Pema Chodron introduces a talking + listening practice activity


Image: young children talk and listen. Susan Michael Barrett, photo credit.

At a meditation retreat, Pema Chodron invited us to practice listening fully and talking genuinely from our heart. 

I'm sharing the activity here because if you're like me, practicing helps me be a better partner, mom, and grandmother. I know the struggle to listen and talk openly and honestly and the effort it takes to quiet my mind in order to hear myself or another.

I believe there are no greater gifts we give than to listen and talk with genuineness. 


It takes tremendous staying power to listen. So I want to practice. 

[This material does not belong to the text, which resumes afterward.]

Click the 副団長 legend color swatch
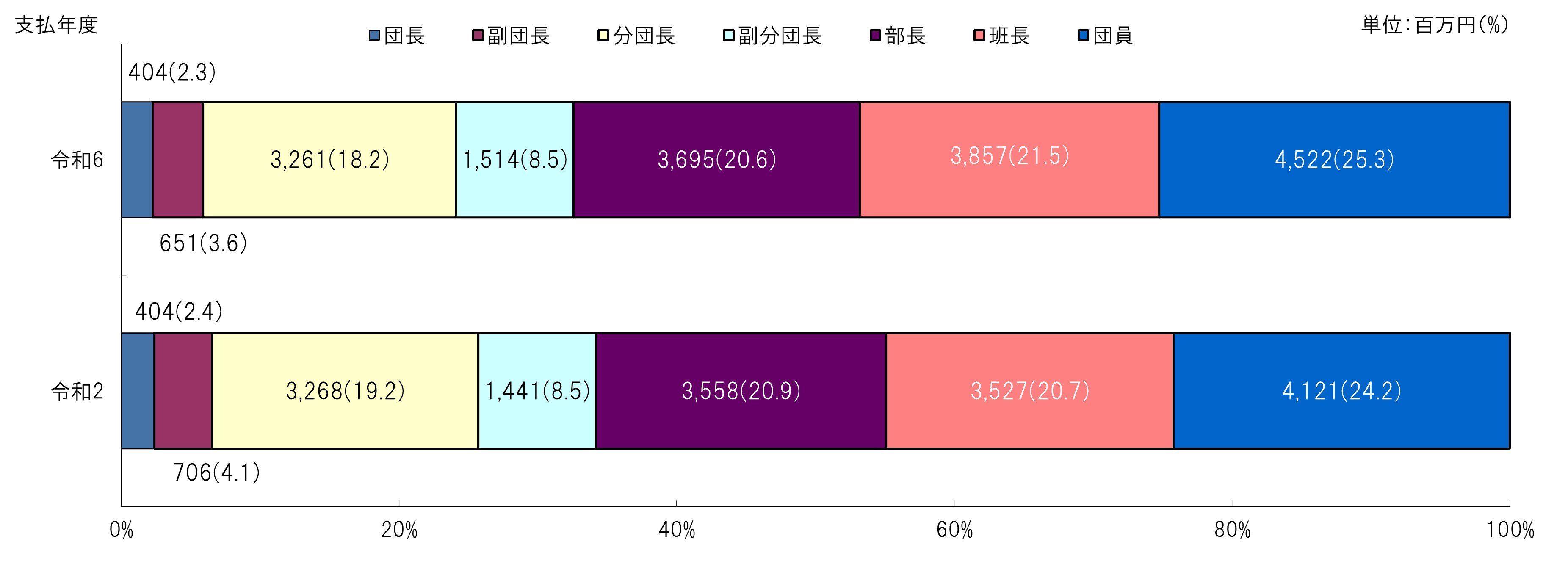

Pema's activity is meant for groups. This is how it works:

  • A leader invites participants to pair up. 
  • Preferably, choose someone you do not know or do not know well. 
  • Decide who will be the listener to begin. The listener will ask a question and the answerer will answer. 
  • After 4 minutes, stop and switch roles. Now, here is the important part, There's no response from the person listening (which is a good response in itself).
I realize the potential in this exercise. Listening helps us become familiar with habitual responses. I get to practice not fixing another, or composing my own response while another is talking and I'm pretend-listening, or zoning out if what the person says is too hard to bear or hear. 

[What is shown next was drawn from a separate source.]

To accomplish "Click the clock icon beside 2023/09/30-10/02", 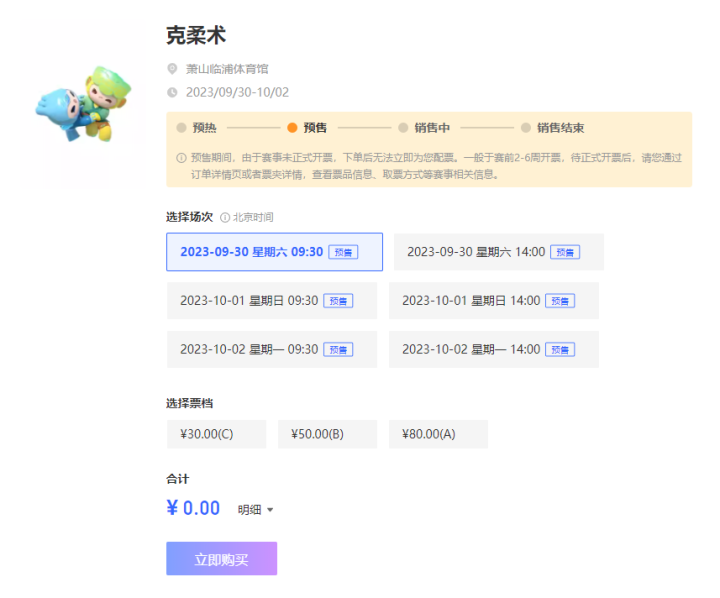I will point(172,92).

The goal is to be there and listen. 


When it's my turn to talk, I get to practice talking from my heart (not necessarily disclosing secrets). Genuine talk.

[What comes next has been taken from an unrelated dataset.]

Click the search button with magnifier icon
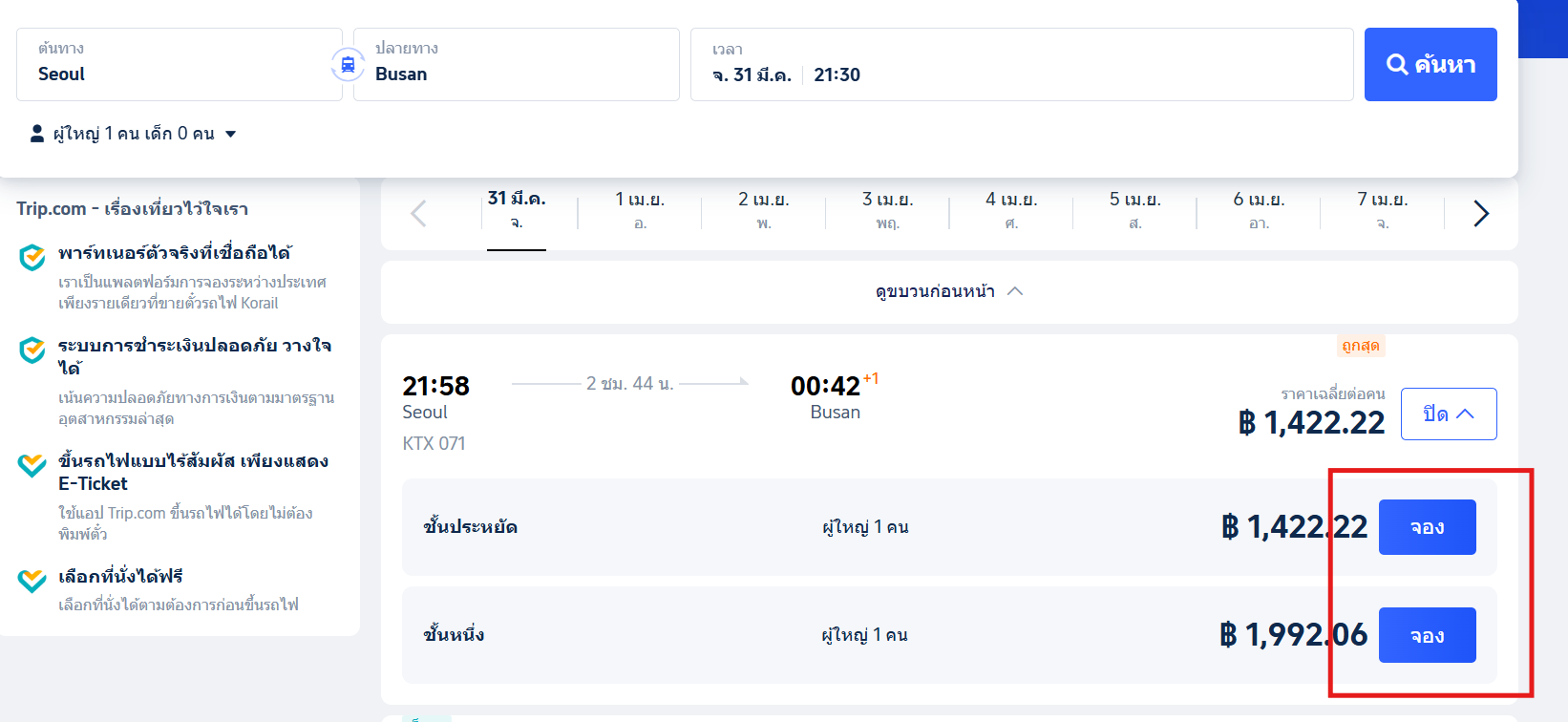Screen dimensions: 1568x722 (x=1430, y=65)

The leader says, "The conversation does not begin until you find a partner and you can see I am skillfully not giving you the question you will talk about yet." She reminds us of our tendency to talk to each other, back and forth. This activity isn't that type of exchange. The listener just listens and doesn't say anything. 


Now that we're ready, here is the question: What are you afraid of?"

Participants begin the practice.


After 4 minutes, a noise to stop is made by the leader and participants shift roles.


There is another 4 minutes of listening and genuine talk practice.


The exercise concludes by offering 3 minutes for both to say whatever needs to be said.